Physicists have simulated a photon interacting with an older version of itself in an experiment that could help reconcile quantum mechanics and relativity
One of the curiosities of general relativity is that it seems to allow time travel. Various physicists have discovered solutions to Einstein’s field equations that contain loops that return to the same point in space and time. Physicists call them closed time-like curves.
At first glance, these kinds of time machines seem to lead to all kinds of problems, such as the grandfather paradox. This is where somebody travels back in time and kills their grandfather meaning they could never have been born and so could not have gone back to kill the grandfather.
That’s just bizarre so physicists have attempted to find ways to prevent these paradoxes. In the early 90s, for example, cosmologists showed that a billiard ball entering a wormhole that leads to a closed time-like curve must always meet its older self coming out of the wormhole. What’s more, the resulting collision always prevents the ball entering the wormhole in the first place. In other words, the billiard ball would simply bounce off the entrance to a closed time-like curve.

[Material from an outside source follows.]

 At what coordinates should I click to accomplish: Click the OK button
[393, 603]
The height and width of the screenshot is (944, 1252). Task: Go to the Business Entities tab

So much for classical objects and time travel. But what would happen if a quantum particle entered a closed time-like curve? In the early 90s, the physicist David Deutsch showed that not only is this possible but that it can only happen in a way that does not allow superluminal signalling. So quantum mechanics plays havoc with causality but in a way that is consistent with relativity and so prevents grandfather-type paradoxes.
Deutsch’s result has extraordinary implications. It implies that closed time-like curves can be used to solve NP-complete problems in polynomial time and to violate Heisenberg’s uncertainty principle.